Vladimir Putin is well-known for his interest in history. It is one of the few things he apparently reads, and he peppers his speeches with references to past Russian heroes, triumphs and challenges. Indeed, he has paralleled himself variously to such past figures as Tsar Peter the Great, the eighteenth-century monarch who battled Sweden, then the great Nordic military power of the age, and Petr Stolypin, the early twentieth-century prime minister who combined a commitment to reforming his country with the ruthless suppression of the 1905 Revolution.

That said, he is also a strikingly poor historian. He has produced lengthy essays on Russia’s relationship with Ukraine, meant to justify his war, that are as stylistically wooden as they are historically dubious, cherry-picking evidence that seems to fit his argument, and stripping them of context and nuance. He has also encouraged a national narrative of struggle and victory focused on war, with the Second World War – the Great Patriotic War in Russian parlance – as the centrepiece of a heroic tale of military glory. Parade uniforms blend tsarist and Stalin-era aesthetics, school playgrounds sport (deactivated) anti-tank guns of the time, and TV channels like the Ministry of Defence’s Zvezda (Star) serve up an almost unbroken diet of war films.

In this context, it is all the more striking just how far Putin has also managed to misunderstand or ignore so many of the lessons of Russia’s military history, and particularly those learned or understood by six of his predecessors, from the fourteenth to the twentieth century, in his drive to build a twenty-first century military great power.

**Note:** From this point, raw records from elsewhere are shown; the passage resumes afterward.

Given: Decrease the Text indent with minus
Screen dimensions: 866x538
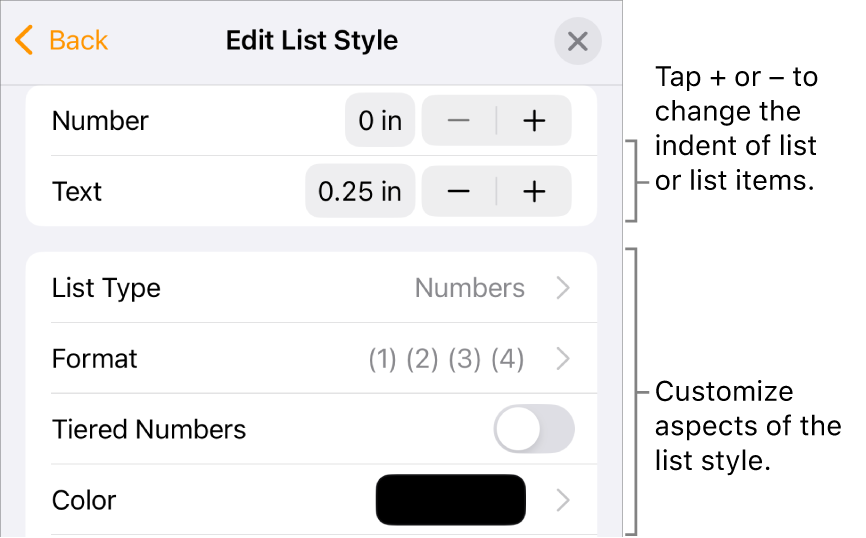Looking at the screenshot, I should [x=459, y=192].
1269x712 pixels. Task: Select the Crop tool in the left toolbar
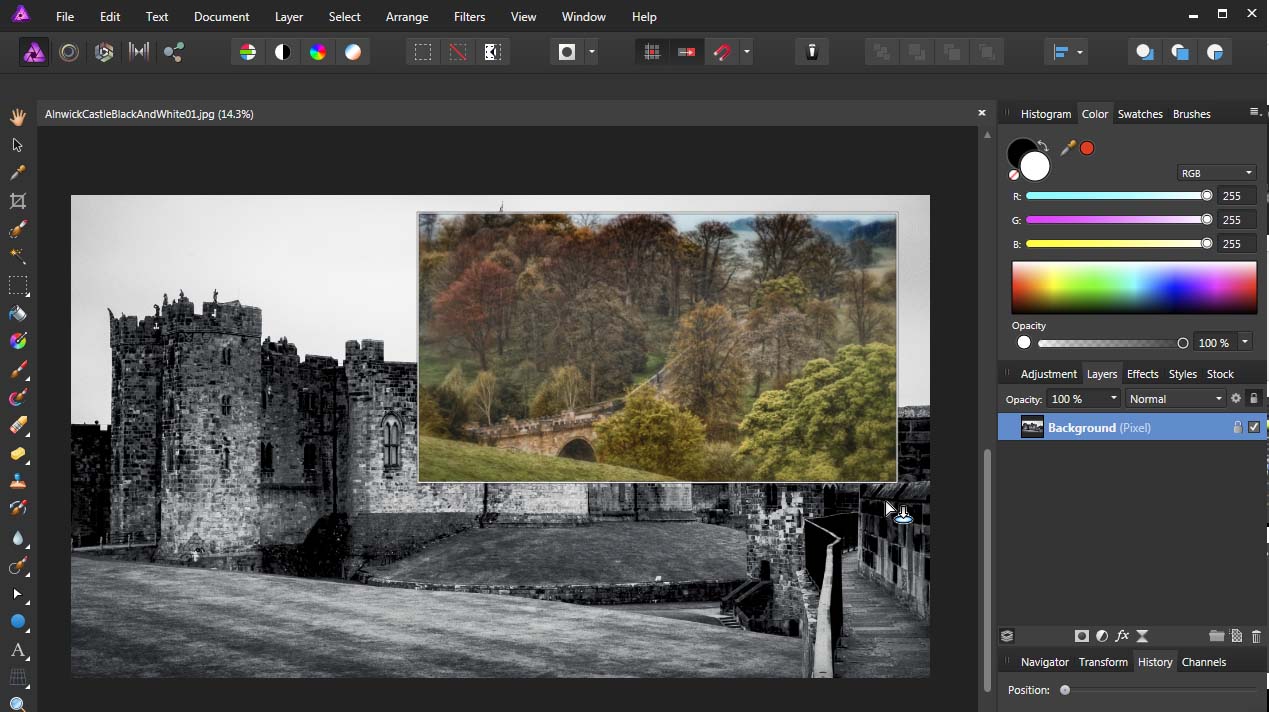tap(17, 201)
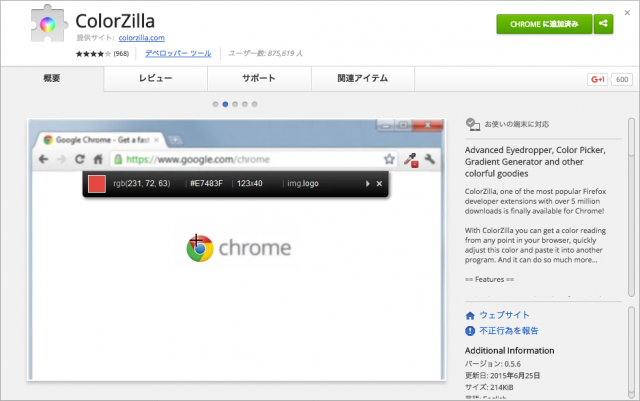The height and width of the screenshot is (401, 640).
Task: Click the wrench settings icon in screenshot
Action: (429, 159)
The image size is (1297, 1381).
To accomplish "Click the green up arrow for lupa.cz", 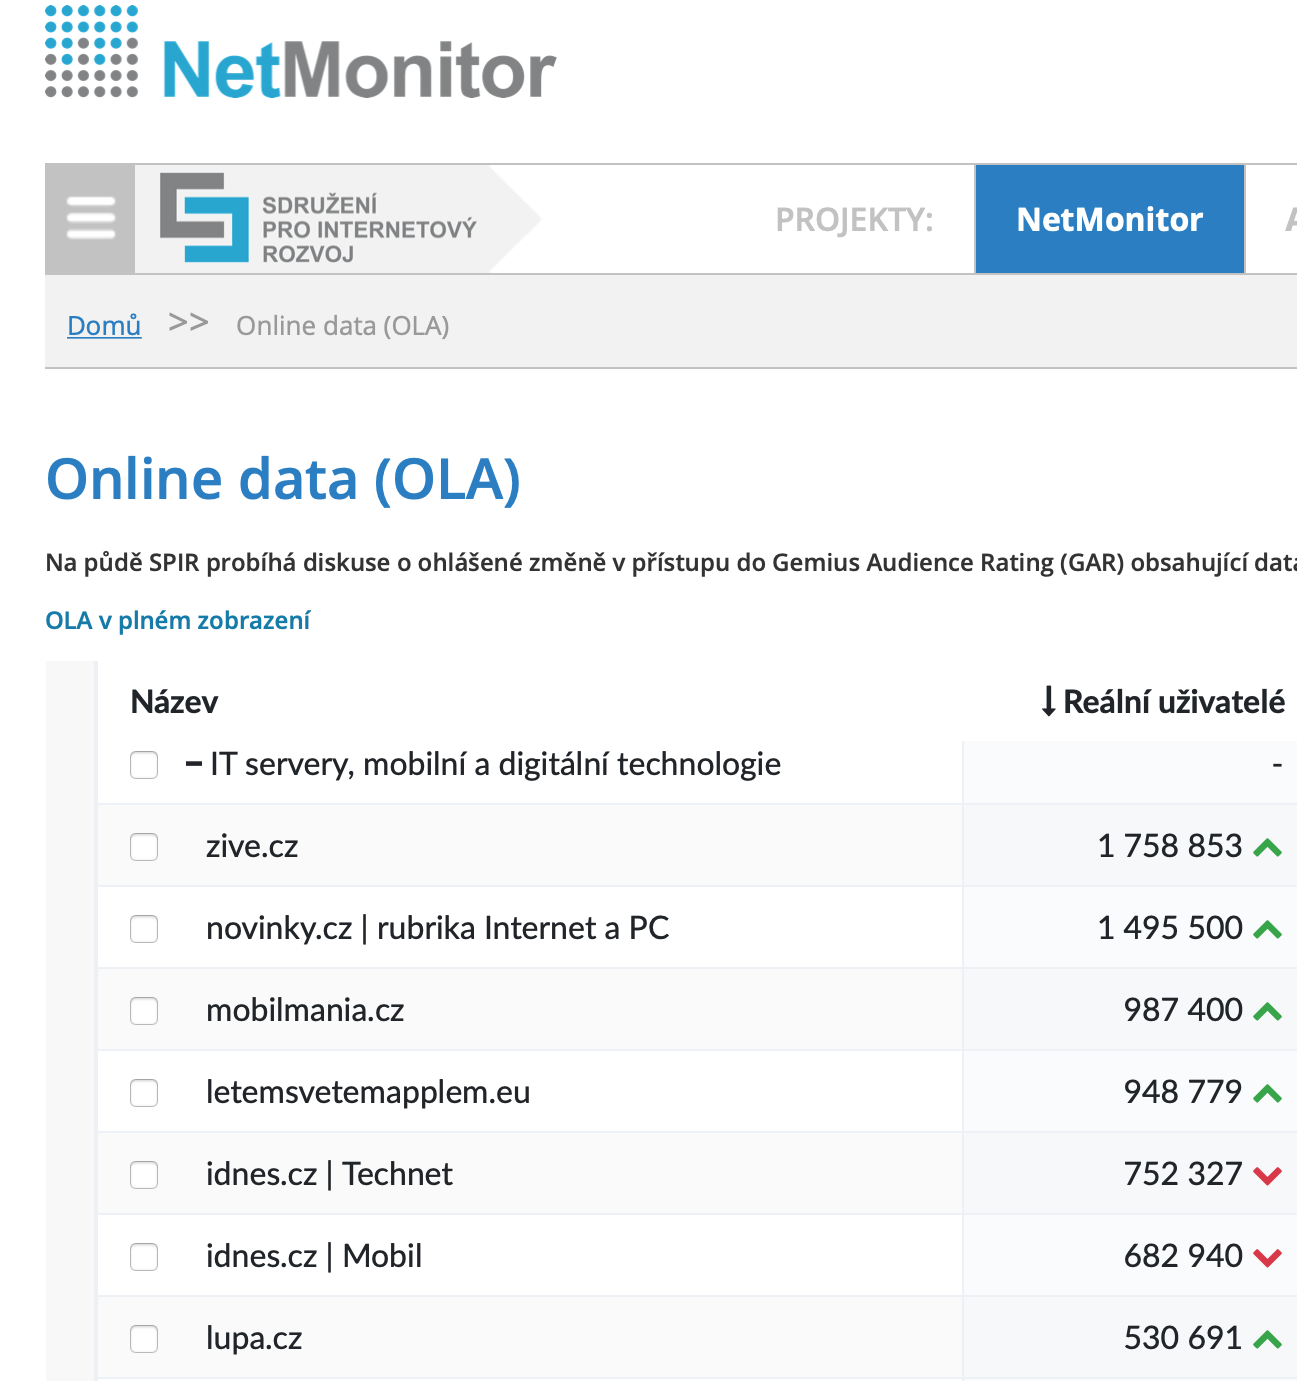I will coord(1267,1340).
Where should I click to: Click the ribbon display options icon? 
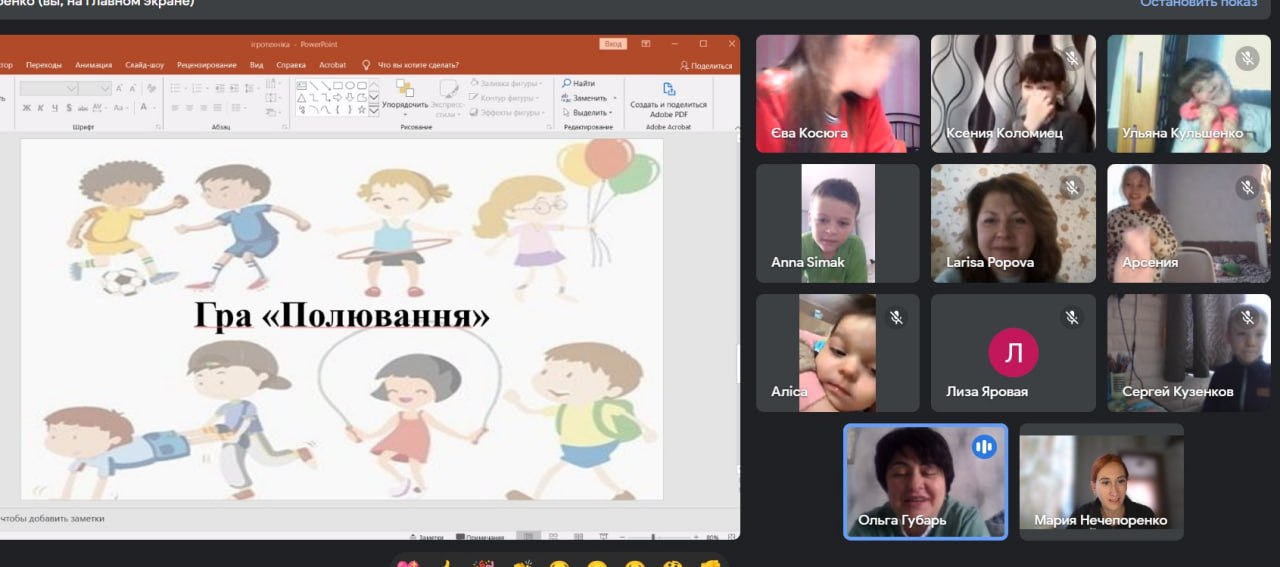(646, 44)
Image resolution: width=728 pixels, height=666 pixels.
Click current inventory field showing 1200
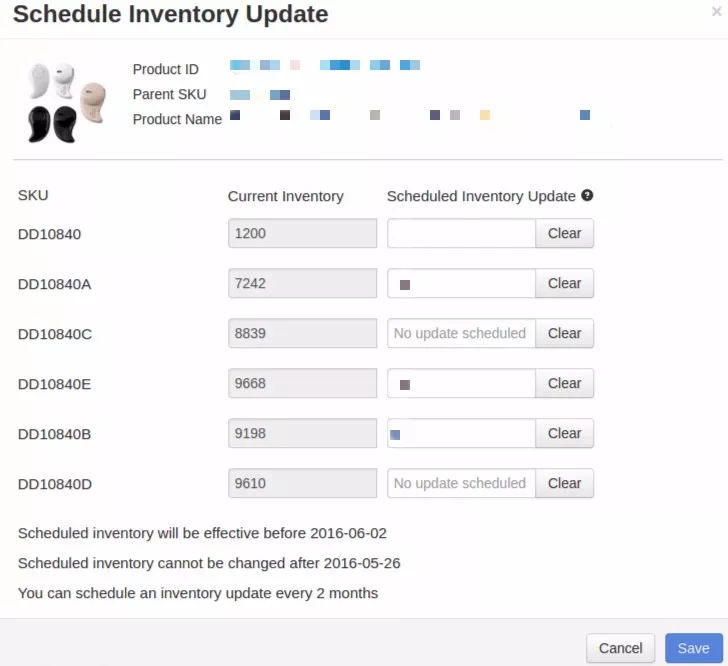pos(302,233)
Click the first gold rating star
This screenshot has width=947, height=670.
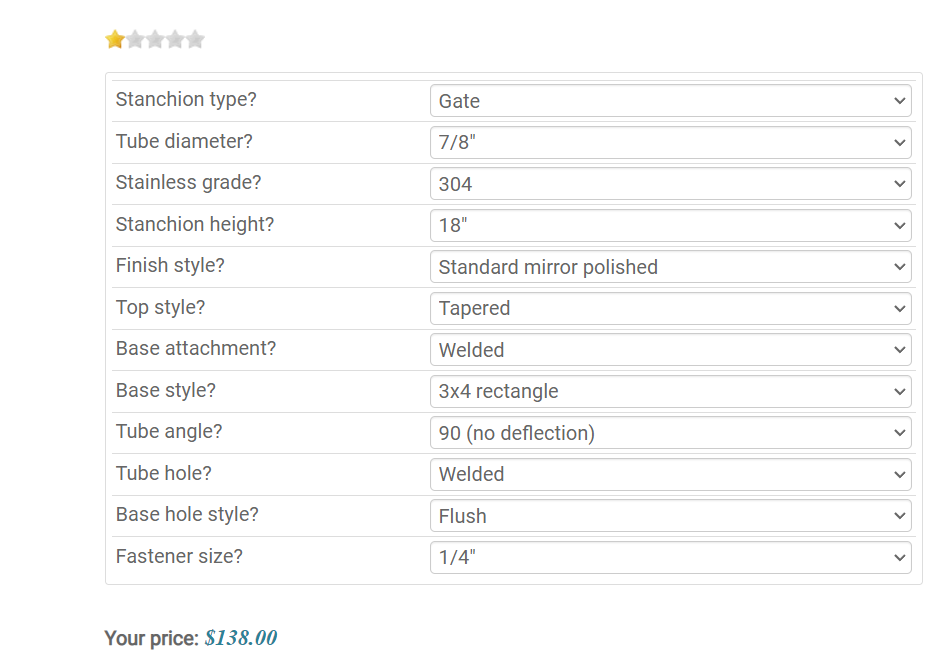[115, 40]
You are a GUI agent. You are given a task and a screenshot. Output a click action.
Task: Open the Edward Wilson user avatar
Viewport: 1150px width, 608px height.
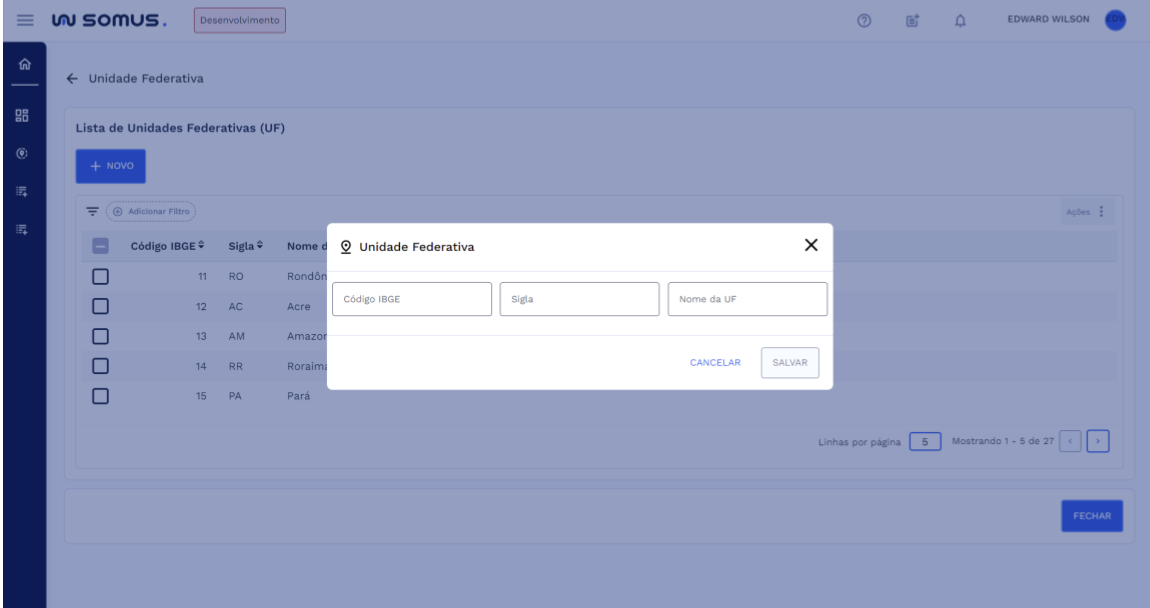click(1115, 20)
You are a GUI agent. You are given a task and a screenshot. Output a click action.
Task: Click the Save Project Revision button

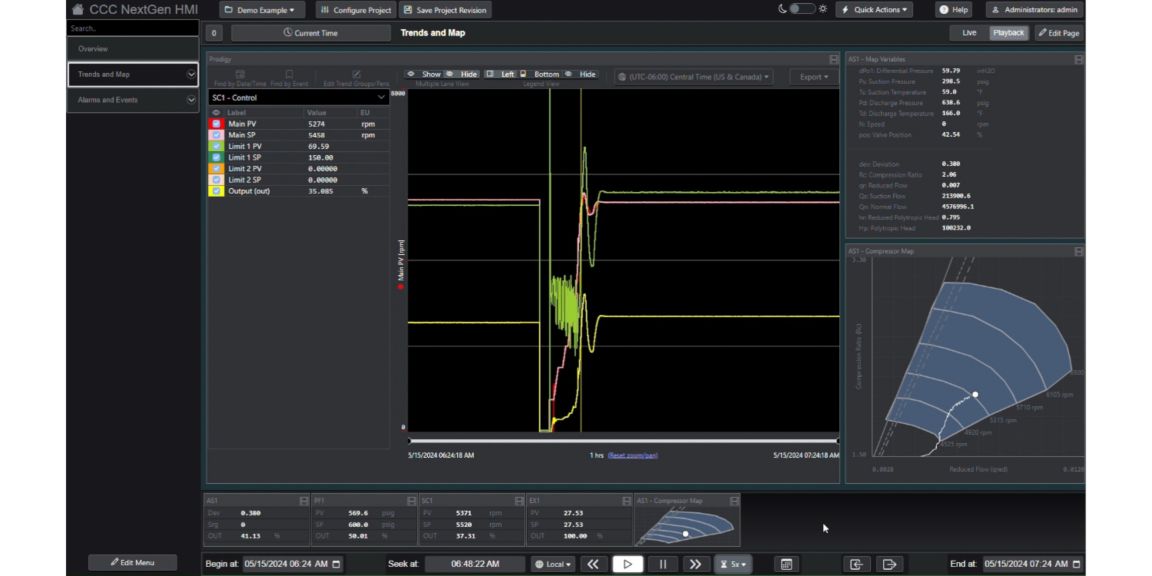coord(445,10)

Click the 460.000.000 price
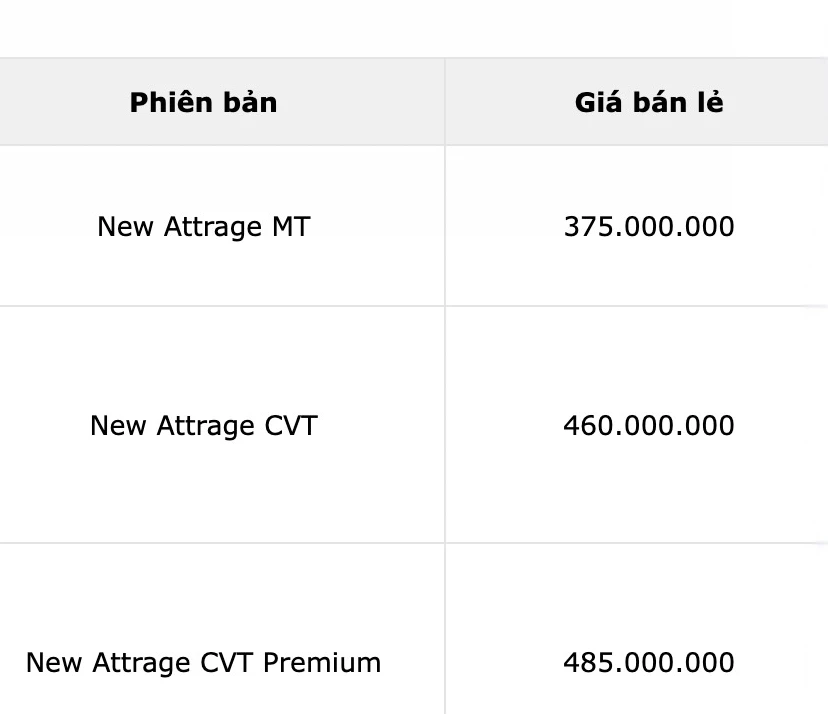coord(648,426)
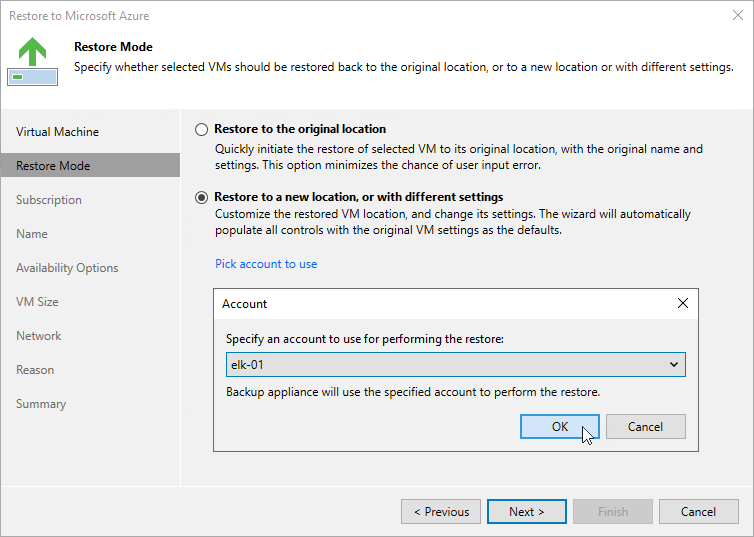Jump to the Availability Options step

[x=67, y=268]
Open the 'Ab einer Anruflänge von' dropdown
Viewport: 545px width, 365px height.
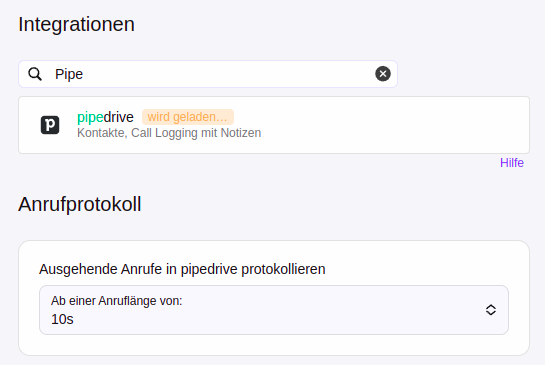pyautogui.click(x=274, y=310)
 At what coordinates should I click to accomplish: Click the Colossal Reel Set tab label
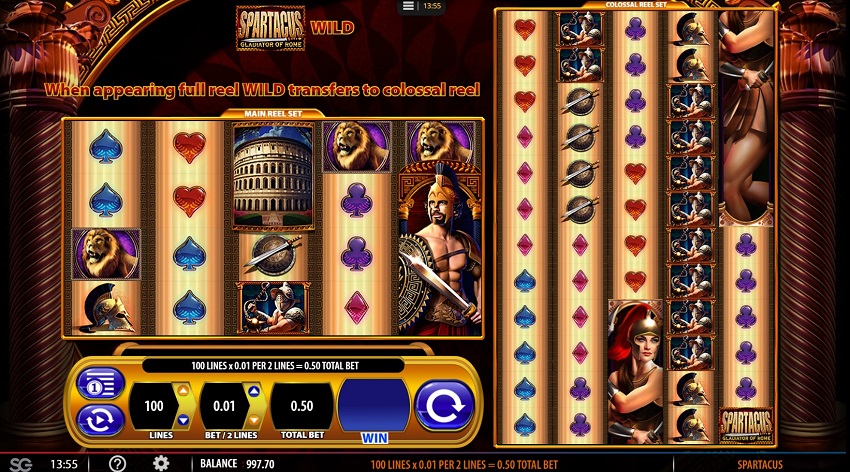[x=636, y=4]
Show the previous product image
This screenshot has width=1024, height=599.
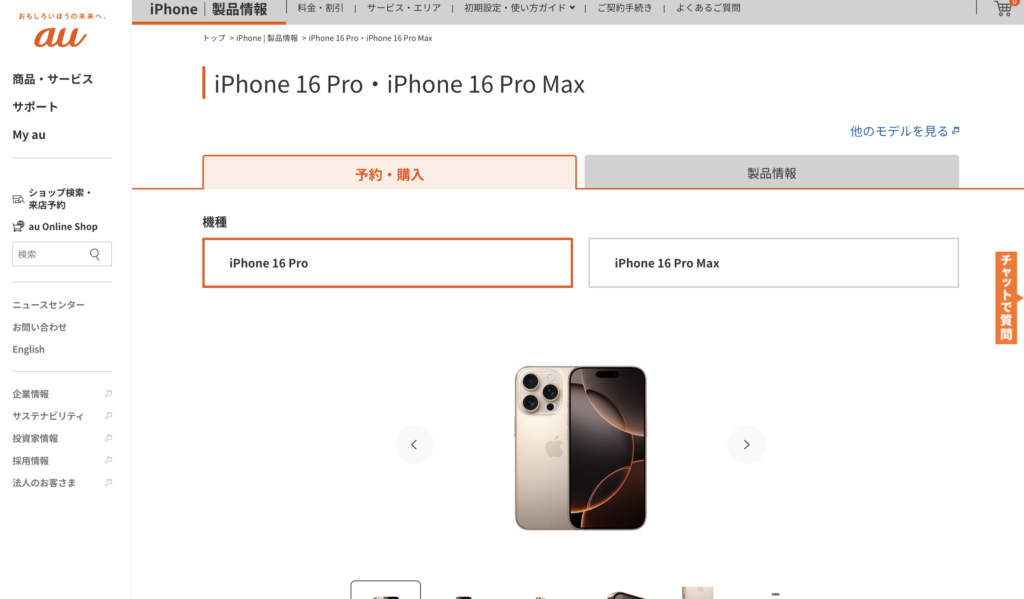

Prince Dmitry Donskoi: Don’t believe your own myths

With its social media ‘troll farms’ pumping out dubious and disruptive content and its tightening grip on journalism at home, Putin’s Russia has embraced the weaponisation of disinformation in the internet age. There has also been a concerted effort to create narratives that justify Putin’s actions and present Russia in the best light. Of course, every state does this to greater or lesser degrees, but the real problem with this is when you start to believe your own myths. Putin’s February invasion, after all, seemed to rest on assumptions about Ukraine being near enough a failed state and Ukrainians likely to welcome the Russians, that were rooted not in reality but in the Kremlin’s own propaganda.

Putin could have taken the example of Dmitry Donskoi to heart. A fourteenth-century Prince of Moscow during the time in which Russia was ruled by the Mongols, he had been perfectly happy to be one of their local agents until political squabbles in Sarai, capital of the Golden Horde, forced him into rebellion. He assembled the forces of Moscow’s allies and clients and thanks to hard fighting and some cunning subterfuge was able to beat a larger force under Mongol leader Mamai at Kulikovo in 1380. 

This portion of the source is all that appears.